FACIAL POSE ESTIMATION FOR IMAGE RETRIEVAL
Andreas Savakis and James Schimmel
Department of Computer Engineering, Rochester Institute of Technology, Rochester, NY 14623, USA
Keywords: Pose estimation, image retrieval, neural networks, eye detector, mouth detector.
Abstract: Face detection is a prominent semantic feature which, along with low-level features, is often used for
content-based image retrieval. In this paper we present a human facial pose estimation method that can be
used to generate additional metadata for more effective image retrieval when a face is already detected. Our
computationally efficient pose estimation approach is based on a simplified geometric head model and
combines artificial neural network (ANN) detectors with template matching. Testing at various poses
demonstrated that the proposed method achieves pose estimation within 4.28 degrees on average, when the
facial features are accurately detected.
1 INTRODUCTION
Semantic information in the form of face detection is
often included in content-based image retrieval
systems. When a face is detected in the query image,
additional information, such as facial pose
estimation, would be very helpful for more effective
image retrieval. This paper presents a
computationally efficient pose estimation method
that can be used to generate additional metadata
given that a human face is already detected in the
query image.
Faces in images rarely appear frontal and
upright, and this fact underscores the importance of
reliable, computationally efficient pose estimation
algorithms that aid image retrieval methods. While a
face can undergo pitch, roll and/or yaw rotations,
this paper focuses on yaw angle estimation which is
most commonly encountered. The ‘yaw’ of a face is
the angle at which the face turns horizontally right or
left and has the greatest possible benefit to
applications, since it is an indication of which way a
person is looking or heading.
Pose can be estimated using various methods,
however, the most computationally efficient
approaches tend to be geometric. In this paper, we
propose a novel geometric head model approach,
where proportions between the facial features are
used to calculate the pose angle. Section 2 presents
the background and assumptions used for the
proposed method. Section 3 discusses facial feature
detection using ANN’s and is followed by the pose
estimation method based on a simplified geometric
head model in Section 4. Sections 5 and 6 present
results and conclusions respectively.
2 BACKGROUND
An important aspect of geometric pose estimation
methods involves the human facial features to be
used. Selecting the two eyes as feature points is
useful, because eyes are prominent and relatively
easy to detect. The mouth is another prominent
feature, but its shape can vary depending on the
person’s activity. The nose can be harder to detect
due to its lack of contrast, however, some methods
(Burl and Perona 1996), (Choi et al. 1998) make use of
this feature with proper filtering. Facial feature
detection is often the most computationally
demanding portion of a pose estimation algorithm
(Fergus et al. 2003). To reduce computations, we limit
the number of features to three (left eye, right eye
and mouth), which reduces complexity while
maintaining accuracy.
Our method employs ANN’s for feature
detection and exploits the angles of a geometric
triangular template formed by the detected eyes and
mouth features. Other methods that have used
ANN’s tend to be mainly appearance-based
(Rowley
et al. 1998), (Haddadnia et al. 2002). These methods
train their networks on small images of the whole
face turned at different angles, while the proposed
method searches for individual facial features.
173
Savakis A. and Schimmel J. (2007).
FACIAL POSE ESTIMATION FOR IMAGE RETRIEVAL.
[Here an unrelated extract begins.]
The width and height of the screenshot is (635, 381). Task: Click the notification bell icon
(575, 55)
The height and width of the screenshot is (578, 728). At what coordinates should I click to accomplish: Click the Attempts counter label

In Proceedings of the Second International Conference on Computer Vision Theory and Applications - IU/MTSV, pages 173-177
Copyright
c
SciTePress
Triangle or pyramidal templates were presented
in
(Choi et al. 1998) and (Yilmaz and Shah 2002), where
these methods perform pose estimation using a
classification system based on template deformation
or orthogonal projections of the detected points. Our
method focuses on the efficiency of detecting pose
by using a small number of feature points (three) and
by directly determining pose from two of the angles
of the triangular template.
The following simplifying assumptions were
made for easily training feature detectors: (a) facial
expression is assumed to be calm with the eyes
open; (b) there are no facial occlusions, such as hats,
glasses, facial hair, etc. Violation of these
assumptions would make the detection of eyes and
mouth more difficult, but once these facial features
are detected, the geometric pose estimation would
still work. The final assumption is that both eyes are
visible, which limits the pose angle to ±30 degrees.
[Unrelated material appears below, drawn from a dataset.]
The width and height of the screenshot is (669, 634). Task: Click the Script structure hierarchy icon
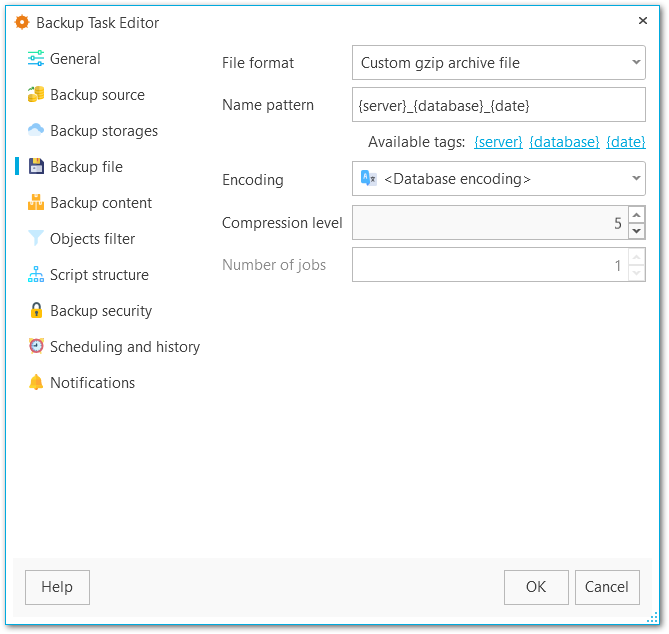tap(36, 275)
The next sections cover the detection of the facial
features used, present the head model and discuss
the results.
3 FACIAL FEATURE
DETECTION
The first step in the detection of facial features is
done by detecting the face using a face detection
method and narrowing the search space of the facial
feature detectors based on the skin region. Once a
face is detected, the skin detection method selected
to narrow the search space is a lookup table based on
pixel probability distributions in the YCbCr color
space. The most notable challenge with skin
detection is due to lighting conditions
(Storring et al.
1999)
, (Gong et al. 2000). The luminance portion of
the image is ignored here, which makes the process
more resilient to lighting effects.
With pose estimation, facial features undergo
deformations as the pose angle changes. This and the
variability in facial proportions from person to
person, make the feature detection problem
challenging. Previous approaches have involved the
segmentation of the facial image and then the use of
shape detectors to determine the location of the
features
(Storring et al. 1999). Areas of high change
are often related to facial features
(Fitzpatrick 2003),
which motivates using edges in a facial image or
looking at changes in pixel intensities.
Artificial Neural Networks (ANNs) are used here
for the detection of facial features from grayscale
images. An eye detection network was trained using
2760 eye images and 13800 non-eye images of size
21x11. The training images for the eye network
consisted of both left and right eye images at varying
poses up to 30 degrees. A mouth detection network
was trained using 1430 mouth images and 7150 non-
mouth images of size 33x13. The eye network
provides accuracy of 90%, while the mouth network
results in accuracy of 93%.
During feature detection, the image is scaled
based on the results from the skin detection process.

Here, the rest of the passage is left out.